Self-help pep talks instead of sermons in church.
Spiritual leaders intoxicated by access to power.
Marrying nationalism with an edited form of Christianity.
This was the world in which dissident German Lutheran pastor Dietrich Bonhoeffer lived during the 1930’s and 40’s. He was among those who broke away from the deeply compromised national Lutheran Church to form the underground Confessing Church during Adolph Hitler’s reign. He was accused of being part of a plot to assassinate Hitler, arrested, sent to prison and then a concentration camp before being hanged just days before the camp’s liberation by Allied soldiers. I believe he was a modern martyr.
I think Bonhoeffer would be pretty horrified to see how a couple of high profile American conservative media voices who are aligned with “Christian” nationalism have used his story to insist they, too, are being persecuted for their faith. Frankly, my years of reading accounts of actual martyrs throughout Church history do not in any way support their victim-y claims.
Bonhoeffer’s writing and example offer a powerful rebuttal to notions of self-help, intoxication with power, and syncretization of Christianity and nationalism. I’m hoping to blog through his classic The Cost of Discipleship in the coming weeks. Maybe you read it once upon a time. Maybe you never have. I’d love to have you join me as I read and respond to Bonhoeffer’s salty, life-giving words.
Chapter 1: Costly Grace
“Cheap grace is the deadly enemy of our Church. We are fighting to-day for costly grace.”
This is Bonhoeffer’s first sentence, his thesis, and his mission. And though the target of his words might have been a deeply compromised state-sponsored “church”, he is talking to us in 2020 America, too. We pursue blessings instead of Jesus. We treat the Church like a fan club gathering or a museum to cherished traditions instead of a people who are astonished and humbled by what God did for us: “…it is grace because God did not reckon his Son too dear a price to pay for our live, but delivered him up for us.”
He then delves into a bit of church history, noting the the monastic movement preserved the notion of discipleship as a gift to the Church, but portrayed it as “the individual achievement of a select few” instead of the norm for a life of faith. He celebrates what Luther brought to the Church in reminding us that discipleship is meant for all, and is both corporate and individual in nature. As a Jewish follower of Jesus, Luther brings me both helpful theological insight and incredible sorrow and anger of the toxin of anti-Semitism he propagated. In the case of Bonhoeffer’s words in this chapter, I can agree that Luther restored to the Church the truth the first followers of Jesus knew – discipleship is inexorably linked to grace.
Bonhoeffer takes mainstream German Lutherans to task for “leaving the following of Christ to legalists, Calvinists, and enthusiasts…we justified the world, and condemned as heretics those who tried to follow Christ.” He states that pristine orthodox doctrine in the mainstream German Lutheran Church has not resulted in people who are living as if Jesus is Lord. It’s not really pristine, then, he contends, if it cheapens the grace that Jesus died to offer us, and costs us nothing but lip service in return.
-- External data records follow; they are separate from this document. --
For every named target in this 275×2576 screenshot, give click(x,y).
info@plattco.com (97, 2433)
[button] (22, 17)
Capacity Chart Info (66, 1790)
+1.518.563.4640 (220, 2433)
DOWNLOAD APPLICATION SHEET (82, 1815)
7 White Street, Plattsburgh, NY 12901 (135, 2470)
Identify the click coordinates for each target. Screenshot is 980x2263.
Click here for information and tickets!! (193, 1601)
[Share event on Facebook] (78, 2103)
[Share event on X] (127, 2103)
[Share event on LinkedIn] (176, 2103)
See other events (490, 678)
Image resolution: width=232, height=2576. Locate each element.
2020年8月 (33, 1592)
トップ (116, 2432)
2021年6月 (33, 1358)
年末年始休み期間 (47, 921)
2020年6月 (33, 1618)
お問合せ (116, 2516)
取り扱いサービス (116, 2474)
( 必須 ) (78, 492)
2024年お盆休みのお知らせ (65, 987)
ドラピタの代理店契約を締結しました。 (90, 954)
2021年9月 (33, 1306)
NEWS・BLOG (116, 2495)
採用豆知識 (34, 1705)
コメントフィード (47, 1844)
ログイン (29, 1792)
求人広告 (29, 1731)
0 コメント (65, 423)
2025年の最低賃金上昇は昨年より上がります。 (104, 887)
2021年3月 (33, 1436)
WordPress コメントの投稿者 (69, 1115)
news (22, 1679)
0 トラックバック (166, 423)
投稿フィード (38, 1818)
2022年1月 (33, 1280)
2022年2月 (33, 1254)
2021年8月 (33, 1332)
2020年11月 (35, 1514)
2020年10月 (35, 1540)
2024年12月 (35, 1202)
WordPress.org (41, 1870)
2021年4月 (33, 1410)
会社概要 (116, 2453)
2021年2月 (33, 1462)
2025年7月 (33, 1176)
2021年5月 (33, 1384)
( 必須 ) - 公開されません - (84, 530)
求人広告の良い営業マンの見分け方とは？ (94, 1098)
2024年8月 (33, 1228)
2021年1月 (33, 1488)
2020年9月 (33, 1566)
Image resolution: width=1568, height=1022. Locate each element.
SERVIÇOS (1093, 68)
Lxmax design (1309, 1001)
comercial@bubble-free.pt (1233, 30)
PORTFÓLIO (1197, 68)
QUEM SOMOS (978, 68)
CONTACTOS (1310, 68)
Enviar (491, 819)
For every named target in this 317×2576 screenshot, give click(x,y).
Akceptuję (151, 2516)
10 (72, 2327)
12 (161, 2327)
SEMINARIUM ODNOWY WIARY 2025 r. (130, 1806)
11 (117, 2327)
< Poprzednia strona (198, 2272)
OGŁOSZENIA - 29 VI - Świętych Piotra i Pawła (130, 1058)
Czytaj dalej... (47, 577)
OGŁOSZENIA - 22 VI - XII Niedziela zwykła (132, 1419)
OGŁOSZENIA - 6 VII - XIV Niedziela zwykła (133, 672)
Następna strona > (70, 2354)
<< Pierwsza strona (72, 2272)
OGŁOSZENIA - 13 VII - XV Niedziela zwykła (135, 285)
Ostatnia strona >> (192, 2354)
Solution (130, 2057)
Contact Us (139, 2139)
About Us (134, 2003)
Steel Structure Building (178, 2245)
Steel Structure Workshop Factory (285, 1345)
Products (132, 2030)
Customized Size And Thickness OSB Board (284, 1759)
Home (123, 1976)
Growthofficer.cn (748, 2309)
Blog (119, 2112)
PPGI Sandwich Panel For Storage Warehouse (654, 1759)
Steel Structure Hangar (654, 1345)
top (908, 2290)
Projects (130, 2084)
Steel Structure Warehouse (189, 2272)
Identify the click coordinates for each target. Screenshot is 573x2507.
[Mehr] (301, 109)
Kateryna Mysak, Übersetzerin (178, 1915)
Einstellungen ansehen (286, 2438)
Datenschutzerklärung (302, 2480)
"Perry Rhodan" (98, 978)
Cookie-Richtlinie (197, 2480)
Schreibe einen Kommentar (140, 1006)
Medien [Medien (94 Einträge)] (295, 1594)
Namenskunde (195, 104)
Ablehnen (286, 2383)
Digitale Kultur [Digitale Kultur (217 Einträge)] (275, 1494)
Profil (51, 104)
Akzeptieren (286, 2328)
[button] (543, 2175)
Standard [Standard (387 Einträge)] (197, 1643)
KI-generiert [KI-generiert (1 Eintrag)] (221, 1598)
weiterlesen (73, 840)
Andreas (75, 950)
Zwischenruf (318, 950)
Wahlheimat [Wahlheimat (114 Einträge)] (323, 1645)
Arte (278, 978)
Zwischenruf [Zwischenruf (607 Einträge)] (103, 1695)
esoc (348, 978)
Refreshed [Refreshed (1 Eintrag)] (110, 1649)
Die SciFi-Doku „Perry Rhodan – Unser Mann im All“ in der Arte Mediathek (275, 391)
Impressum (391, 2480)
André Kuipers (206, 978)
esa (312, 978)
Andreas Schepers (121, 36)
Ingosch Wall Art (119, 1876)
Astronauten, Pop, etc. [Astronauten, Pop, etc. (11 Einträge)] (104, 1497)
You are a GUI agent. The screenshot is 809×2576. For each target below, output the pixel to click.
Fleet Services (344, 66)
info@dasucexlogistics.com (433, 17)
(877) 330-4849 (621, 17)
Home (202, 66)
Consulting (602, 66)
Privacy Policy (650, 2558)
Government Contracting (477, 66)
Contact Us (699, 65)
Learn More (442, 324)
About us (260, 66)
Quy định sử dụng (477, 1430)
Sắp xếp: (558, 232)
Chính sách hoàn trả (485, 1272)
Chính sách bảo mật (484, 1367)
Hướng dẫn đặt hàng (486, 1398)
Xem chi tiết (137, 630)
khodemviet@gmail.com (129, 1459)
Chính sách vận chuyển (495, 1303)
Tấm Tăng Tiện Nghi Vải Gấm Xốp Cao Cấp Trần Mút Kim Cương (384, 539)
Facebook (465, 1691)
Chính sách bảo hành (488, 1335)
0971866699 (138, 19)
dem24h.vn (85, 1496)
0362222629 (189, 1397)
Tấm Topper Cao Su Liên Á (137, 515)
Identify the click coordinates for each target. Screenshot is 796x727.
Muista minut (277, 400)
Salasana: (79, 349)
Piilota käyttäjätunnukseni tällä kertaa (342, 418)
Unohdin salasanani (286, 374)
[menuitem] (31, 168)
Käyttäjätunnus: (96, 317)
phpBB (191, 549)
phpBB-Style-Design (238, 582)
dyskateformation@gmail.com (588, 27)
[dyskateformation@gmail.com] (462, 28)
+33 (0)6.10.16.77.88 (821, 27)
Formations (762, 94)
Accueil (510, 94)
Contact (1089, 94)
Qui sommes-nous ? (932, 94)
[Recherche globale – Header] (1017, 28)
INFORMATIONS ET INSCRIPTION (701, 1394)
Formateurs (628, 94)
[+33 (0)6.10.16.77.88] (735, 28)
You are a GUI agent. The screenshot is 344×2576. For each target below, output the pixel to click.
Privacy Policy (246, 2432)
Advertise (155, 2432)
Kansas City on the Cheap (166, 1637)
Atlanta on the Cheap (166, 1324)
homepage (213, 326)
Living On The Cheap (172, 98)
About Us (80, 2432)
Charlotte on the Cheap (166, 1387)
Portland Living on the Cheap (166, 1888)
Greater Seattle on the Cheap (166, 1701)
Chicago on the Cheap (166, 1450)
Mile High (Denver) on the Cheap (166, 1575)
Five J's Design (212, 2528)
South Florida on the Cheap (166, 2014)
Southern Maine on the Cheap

Reflect: Have you been at a church where believing in the right information about Jesus or doing the right rituals or activities, disconnected from following him, was emphasized? If so, what was the effect in your life?
Prayer: Jesus, thank you for your poured-out life, given for me, given to me. I recognize that I have disconnected areas of my life from you. I name those areas now, and recognize that in the confessing of these things, your grace is calling me to follow you fully. I can not live this surrendered life in my own strength, but because of who you are and are renewing me to become.
Cover photo by Gil Ribeiro on Unsplash
Michele,
This is deeply moving. Having grown up in Germany, patriotism and nationalism was (and still is) scary to me. I moved here 32 years ago as the wife of an American Army soldier. It took me many years to sort through my feelings on putting my hand over my heart to salute a flag and an idea. Still to this day, I can’t quite reconcile the difference between a hand over my heart and moving it outstretched away from my body.
My grandfather, who fell for the propaganda of that evil empire, who himself had no hold on any identity, and who never was able to rid himself of the affects of the brainwashing, is a grim and close reminder.
I am looking forward to exploring this with you, my friend. THANK YOU for creating a safe place … to process the dangers of losing our identity in Christ and giving our allegiance to a much lesser cause.
THANK YOU for this! I no longer place my hand over my heart when I am in settings where the pledge is said, for much the same reasons you name. I sit with my head bowed instead.
I admire you for being able to see your grandfather’s brainwashing for what it is. And I’m glad you’ll be on this journey with me.